● **DIRECTIONS FOR THIS TASK**: Below are the records; pull every line that includes "element".

● **SOURCE DATA**:
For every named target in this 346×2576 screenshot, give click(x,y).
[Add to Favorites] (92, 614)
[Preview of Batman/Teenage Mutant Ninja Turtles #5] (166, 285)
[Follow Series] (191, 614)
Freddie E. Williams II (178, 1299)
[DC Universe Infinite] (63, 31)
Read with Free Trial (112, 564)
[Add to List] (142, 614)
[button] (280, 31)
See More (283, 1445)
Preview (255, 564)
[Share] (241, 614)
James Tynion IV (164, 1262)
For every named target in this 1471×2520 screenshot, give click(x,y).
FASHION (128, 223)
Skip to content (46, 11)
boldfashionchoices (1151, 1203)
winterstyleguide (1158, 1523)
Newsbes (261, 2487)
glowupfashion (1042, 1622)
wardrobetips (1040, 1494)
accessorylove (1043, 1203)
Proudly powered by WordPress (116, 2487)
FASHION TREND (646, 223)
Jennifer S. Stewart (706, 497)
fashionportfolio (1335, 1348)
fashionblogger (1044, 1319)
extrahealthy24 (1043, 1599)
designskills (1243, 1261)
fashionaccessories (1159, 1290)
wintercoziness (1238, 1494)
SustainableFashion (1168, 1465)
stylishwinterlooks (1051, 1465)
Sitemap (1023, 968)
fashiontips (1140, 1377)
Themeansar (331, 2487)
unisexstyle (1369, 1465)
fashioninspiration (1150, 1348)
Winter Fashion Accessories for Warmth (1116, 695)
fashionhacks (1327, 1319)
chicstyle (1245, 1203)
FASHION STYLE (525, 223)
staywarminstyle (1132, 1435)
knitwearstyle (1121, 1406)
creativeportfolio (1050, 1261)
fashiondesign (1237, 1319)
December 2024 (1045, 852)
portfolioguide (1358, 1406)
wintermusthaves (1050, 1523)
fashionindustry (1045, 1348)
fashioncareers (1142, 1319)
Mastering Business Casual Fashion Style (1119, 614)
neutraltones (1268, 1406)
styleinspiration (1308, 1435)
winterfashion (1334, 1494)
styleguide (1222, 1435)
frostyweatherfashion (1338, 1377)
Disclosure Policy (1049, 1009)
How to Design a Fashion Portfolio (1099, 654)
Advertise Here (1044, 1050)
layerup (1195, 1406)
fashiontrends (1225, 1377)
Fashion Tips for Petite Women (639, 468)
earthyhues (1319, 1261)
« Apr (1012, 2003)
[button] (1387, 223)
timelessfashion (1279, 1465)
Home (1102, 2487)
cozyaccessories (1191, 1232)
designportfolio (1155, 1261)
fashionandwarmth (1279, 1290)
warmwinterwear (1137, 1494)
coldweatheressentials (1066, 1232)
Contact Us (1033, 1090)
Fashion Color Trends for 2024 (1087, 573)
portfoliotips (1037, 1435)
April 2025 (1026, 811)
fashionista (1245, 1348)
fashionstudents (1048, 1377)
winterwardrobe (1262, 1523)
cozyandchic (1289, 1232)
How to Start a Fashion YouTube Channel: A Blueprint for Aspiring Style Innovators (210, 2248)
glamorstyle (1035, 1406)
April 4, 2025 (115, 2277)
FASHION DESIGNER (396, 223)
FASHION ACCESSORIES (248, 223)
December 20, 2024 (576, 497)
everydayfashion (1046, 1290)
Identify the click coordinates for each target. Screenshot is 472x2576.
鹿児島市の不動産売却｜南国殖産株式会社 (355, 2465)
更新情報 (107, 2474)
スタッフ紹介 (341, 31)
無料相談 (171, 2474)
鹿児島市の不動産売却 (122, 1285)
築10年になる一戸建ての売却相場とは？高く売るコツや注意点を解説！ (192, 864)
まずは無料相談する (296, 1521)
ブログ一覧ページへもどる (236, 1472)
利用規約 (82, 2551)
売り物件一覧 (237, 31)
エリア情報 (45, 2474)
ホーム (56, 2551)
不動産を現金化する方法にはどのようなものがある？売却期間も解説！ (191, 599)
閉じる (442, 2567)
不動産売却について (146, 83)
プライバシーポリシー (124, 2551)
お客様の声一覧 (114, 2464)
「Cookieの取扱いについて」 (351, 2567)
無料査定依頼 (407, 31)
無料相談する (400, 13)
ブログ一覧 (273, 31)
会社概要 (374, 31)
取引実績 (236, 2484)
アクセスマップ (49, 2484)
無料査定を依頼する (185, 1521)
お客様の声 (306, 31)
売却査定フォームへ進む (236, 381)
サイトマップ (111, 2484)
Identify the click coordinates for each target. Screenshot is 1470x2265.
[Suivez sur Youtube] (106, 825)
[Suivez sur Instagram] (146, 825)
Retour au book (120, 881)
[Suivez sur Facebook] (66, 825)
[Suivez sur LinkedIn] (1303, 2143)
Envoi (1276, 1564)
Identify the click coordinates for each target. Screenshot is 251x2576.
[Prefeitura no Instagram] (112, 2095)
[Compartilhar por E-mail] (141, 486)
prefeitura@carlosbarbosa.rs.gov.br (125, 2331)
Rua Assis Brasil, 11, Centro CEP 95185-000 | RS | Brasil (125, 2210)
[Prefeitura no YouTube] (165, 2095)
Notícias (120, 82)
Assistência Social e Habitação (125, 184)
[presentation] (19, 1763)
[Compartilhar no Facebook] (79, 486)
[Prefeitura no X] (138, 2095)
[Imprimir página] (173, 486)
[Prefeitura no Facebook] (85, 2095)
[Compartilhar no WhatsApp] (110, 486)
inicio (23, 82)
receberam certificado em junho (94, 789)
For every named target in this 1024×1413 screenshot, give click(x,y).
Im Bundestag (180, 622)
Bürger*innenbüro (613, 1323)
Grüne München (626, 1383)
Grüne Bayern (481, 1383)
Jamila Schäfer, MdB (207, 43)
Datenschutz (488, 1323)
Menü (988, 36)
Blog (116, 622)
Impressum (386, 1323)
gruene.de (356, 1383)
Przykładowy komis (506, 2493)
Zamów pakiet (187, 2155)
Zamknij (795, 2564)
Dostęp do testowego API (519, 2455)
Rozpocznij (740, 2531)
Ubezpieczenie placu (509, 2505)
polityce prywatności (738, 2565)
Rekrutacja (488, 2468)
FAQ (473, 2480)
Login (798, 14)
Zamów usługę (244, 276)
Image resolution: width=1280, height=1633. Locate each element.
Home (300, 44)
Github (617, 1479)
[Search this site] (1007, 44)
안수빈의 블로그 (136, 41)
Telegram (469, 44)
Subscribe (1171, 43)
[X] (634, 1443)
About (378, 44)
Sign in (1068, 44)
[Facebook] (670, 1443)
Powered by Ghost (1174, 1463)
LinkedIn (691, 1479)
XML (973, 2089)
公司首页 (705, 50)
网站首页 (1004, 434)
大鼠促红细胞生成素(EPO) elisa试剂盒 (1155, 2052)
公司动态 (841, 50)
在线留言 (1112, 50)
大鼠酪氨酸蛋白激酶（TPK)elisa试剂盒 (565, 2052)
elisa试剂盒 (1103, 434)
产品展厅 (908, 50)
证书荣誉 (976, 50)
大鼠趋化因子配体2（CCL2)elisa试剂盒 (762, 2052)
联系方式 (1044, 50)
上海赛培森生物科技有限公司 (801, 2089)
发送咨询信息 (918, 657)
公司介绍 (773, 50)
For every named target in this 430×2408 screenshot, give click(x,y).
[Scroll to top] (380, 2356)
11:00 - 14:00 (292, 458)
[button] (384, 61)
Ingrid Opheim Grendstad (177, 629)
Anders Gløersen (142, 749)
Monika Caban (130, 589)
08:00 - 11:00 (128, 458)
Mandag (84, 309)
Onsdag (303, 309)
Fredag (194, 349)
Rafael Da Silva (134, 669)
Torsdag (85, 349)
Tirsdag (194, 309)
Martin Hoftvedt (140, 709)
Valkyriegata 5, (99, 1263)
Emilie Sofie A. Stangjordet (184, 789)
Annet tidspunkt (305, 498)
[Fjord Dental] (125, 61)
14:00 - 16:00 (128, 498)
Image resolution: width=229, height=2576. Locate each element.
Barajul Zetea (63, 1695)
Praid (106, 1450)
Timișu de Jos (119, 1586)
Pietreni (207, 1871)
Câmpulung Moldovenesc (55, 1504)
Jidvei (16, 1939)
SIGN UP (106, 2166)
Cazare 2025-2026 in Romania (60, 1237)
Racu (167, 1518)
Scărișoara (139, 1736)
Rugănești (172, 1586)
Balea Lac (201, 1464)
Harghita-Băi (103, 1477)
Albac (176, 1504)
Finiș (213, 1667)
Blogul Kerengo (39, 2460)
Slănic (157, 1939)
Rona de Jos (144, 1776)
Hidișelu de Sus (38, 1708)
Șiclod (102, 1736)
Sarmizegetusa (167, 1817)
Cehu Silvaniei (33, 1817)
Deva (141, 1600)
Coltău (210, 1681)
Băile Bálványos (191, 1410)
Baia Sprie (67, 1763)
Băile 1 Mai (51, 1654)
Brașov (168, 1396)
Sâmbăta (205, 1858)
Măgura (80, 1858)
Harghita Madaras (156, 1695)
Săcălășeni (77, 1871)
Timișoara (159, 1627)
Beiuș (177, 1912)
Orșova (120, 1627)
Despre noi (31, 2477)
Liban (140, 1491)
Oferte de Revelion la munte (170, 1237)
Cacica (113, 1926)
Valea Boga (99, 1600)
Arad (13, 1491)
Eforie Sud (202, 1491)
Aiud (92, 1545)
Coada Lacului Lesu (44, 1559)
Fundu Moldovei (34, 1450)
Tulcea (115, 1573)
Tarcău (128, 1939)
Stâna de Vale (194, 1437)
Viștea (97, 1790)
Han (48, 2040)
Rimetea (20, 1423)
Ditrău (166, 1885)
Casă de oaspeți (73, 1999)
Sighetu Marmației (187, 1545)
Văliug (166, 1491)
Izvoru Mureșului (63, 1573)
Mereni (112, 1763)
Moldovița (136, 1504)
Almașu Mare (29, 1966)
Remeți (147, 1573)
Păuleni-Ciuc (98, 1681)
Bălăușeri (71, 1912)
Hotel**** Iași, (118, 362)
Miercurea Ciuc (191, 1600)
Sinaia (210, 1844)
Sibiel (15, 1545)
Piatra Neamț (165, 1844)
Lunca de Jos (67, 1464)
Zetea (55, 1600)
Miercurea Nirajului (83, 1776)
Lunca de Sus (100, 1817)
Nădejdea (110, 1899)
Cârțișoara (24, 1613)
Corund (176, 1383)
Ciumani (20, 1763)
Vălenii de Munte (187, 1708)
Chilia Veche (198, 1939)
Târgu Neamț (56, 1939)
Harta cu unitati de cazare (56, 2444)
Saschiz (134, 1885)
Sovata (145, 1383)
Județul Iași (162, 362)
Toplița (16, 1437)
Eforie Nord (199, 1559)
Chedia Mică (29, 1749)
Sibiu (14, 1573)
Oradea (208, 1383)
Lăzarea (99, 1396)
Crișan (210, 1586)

● **EXERCISE OUTPUT**:
Image resolution: width=1280, height=1633. Locate each element.
Image resolution: width=229, height=2576. Locate each element.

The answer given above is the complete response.